■ Text passage ■
◆ ◆ ◆ ◆
Loan Guarantor” means each U.S. Loan Party in the case of Article X and the related obligations and rights thereunder and each Loan Party in the case of Article XI and the related obligations and rights thereunder.

Loan Guaranty” means, collectively, Article X and Article XI of this Agreement and any separate Guarantee, if applicable, in form and substance satisfactory to the Administrative Agent in its Permitted Discretion, delivered by each Loan Guarantor that is not a U.S. Person (which Guarantee shall be governed by the laws of the country in which such Foreign Subsidiary is located), as it may be amended or modified and in effect from time to time.

Loan Parties” means, collectively, the U.S. Loan Parties and the Canadian Loan Parties.

Loans” means the loans and advances made by the Lenders or the Administrative Agent pursuant to this Agreement, including Swingline Loans, Overadvances and Protective Advances.

Local Time” means (a) with respect to a Loan or Borrowing denominated in U.S. Dollars or Canadian Dollars (other than a CDOR Loan or CDOR Borrowing to a U.S. Borrower) or any Letter of Credit, New York City time and (b) with respect to a Loan or Borrowing denominated in Canadian Dollars (that is a CDOR Loan or CDOR Borrowing to a U.S. Borrower), Sterling, Euros or an Alternative Currency, London time.
◆ ◆ ◆ ◆
■ Aim 1 ■
Duplicate the stretch of the records from the line containing "Viewport: 1000px width, 386px" through the line containing "Looking at the screenshot, I should click(x=1046, y=650).".
The records that follow are unrelated to the text above.
◆ ◆ ◆ ◆
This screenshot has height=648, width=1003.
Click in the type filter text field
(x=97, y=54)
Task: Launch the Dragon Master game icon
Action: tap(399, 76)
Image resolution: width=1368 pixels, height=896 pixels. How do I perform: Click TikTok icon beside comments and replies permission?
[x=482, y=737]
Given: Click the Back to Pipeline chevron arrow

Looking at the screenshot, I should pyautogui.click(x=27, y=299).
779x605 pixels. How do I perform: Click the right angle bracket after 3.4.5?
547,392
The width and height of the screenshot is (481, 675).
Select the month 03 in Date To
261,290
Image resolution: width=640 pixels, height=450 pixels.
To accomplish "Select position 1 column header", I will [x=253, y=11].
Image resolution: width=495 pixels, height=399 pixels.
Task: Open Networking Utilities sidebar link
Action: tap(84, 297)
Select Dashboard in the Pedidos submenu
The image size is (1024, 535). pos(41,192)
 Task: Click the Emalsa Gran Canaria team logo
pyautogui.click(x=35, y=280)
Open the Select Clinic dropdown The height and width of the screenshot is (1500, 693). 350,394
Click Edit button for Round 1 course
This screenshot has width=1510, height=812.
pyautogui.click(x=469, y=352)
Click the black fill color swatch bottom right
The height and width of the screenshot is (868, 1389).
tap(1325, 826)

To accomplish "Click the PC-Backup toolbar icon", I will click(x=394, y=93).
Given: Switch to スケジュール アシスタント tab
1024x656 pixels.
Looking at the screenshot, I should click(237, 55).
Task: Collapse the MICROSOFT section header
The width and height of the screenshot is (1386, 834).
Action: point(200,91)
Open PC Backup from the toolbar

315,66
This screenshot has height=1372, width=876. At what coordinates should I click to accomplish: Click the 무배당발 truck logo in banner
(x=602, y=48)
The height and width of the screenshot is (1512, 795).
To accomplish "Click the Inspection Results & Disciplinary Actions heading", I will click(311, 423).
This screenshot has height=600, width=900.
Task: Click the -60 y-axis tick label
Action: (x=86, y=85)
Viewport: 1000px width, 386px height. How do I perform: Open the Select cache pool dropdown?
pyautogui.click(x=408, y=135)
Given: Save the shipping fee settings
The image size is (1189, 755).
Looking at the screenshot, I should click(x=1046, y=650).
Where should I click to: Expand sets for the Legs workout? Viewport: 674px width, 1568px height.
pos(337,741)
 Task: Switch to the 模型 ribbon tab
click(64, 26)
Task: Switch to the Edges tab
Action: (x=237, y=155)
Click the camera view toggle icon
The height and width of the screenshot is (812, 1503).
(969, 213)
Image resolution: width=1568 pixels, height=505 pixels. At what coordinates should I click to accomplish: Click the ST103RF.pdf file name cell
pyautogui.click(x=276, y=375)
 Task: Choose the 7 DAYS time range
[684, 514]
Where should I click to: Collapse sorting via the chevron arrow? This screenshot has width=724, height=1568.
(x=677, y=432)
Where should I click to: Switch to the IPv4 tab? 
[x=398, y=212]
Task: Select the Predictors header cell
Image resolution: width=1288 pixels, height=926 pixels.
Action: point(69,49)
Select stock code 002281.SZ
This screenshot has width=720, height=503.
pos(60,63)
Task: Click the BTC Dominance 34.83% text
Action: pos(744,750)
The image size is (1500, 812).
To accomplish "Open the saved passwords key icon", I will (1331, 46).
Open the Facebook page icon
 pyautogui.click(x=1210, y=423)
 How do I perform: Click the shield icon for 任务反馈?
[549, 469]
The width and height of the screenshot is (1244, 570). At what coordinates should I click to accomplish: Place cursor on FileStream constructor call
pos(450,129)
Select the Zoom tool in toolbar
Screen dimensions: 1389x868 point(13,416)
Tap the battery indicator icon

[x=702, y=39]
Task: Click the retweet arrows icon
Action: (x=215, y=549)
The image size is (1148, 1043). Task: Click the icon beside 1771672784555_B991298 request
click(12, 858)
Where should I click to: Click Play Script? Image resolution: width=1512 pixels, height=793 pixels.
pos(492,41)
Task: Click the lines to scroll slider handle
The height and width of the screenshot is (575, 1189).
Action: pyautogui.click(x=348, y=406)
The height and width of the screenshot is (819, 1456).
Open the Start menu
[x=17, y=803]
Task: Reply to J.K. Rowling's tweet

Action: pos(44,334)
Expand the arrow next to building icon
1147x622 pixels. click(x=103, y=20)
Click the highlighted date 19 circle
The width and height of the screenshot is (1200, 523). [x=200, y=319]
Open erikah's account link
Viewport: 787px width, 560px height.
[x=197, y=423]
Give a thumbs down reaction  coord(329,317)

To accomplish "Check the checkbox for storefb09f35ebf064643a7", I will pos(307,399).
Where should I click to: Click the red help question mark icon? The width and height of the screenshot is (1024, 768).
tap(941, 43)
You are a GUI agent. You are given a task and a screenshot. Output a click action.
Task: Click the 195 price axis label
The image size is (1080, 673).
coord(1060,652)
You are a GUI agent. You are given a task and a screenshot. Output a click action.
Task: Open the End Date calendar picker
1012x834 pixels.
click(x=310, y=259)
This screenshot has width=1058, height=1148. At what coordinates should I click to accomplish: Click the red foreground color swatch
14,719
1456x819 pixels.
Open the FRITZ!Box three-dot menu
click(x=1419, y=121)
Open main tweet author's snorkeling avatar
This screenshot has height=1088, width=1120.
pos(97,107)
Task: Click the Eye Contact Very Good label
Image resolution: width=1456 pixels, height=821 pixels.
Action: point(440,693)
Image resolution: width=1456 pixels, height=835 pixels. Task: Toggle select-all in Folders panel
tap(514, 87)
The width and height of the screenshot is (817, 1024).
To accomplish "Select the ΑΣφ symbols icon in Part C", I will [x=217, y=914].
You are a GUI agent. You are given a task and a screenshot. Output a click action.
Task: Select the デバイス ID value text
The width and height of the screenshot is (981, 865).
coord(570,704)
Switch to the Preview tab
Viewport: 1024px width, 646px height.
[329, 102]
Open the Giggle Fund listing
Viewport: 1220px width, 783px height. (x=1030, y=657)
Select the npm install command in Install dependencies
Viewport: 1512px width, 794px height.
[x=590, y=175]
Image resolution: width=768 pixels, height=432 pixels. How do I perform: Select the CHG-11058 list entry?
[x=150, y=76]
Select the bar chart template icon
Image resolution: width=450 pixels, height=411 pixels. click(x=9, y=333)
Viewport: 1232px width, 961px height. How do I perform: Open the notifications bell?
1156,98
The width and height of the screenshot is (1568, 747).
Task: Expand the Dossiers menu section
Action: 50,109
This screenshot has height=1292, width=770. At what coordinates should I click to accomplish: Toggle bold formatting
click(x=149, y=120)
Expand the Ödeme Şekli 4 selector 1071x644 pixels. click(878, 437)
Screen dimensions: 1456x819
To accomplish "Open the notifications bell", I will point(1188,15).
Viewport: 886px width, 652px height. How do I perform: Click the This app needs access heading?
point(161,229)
◆ ◆ ◆ ◆
■ Aim 2 ■
Decide whether each statement agrees with the credit agreement definitions, answering yes or no and quoting the deciding words: (a) "Loan Parties" refers collectively to the U.S. Loan Parties and the Canadian Loan Parties. (b) The term "Loans" excludes Swingline Loans. (c) For any Letter of Credit, Local Time is London time.

■ Expected output 1 ■
Viewport: 1000px width, 386px height. How do I perform: Open the Select cache pool dropdown?
pyautogui.click(x=408, y=135)
Given: Save the shipping fee settings
The image size is (1189, 755).
Looking at the screenshot, I should click(x=1046, y=650).

■ Expected output 2 ■
(a) Yes: "Loan Parties” means, collectively, the U.S. Loan Parties and the Canadian Loan Parties."
(b) No: "including Swingline Loans, Overadvances and Protective Advances."
(c) No: "or any Letter of Credit, New York City time"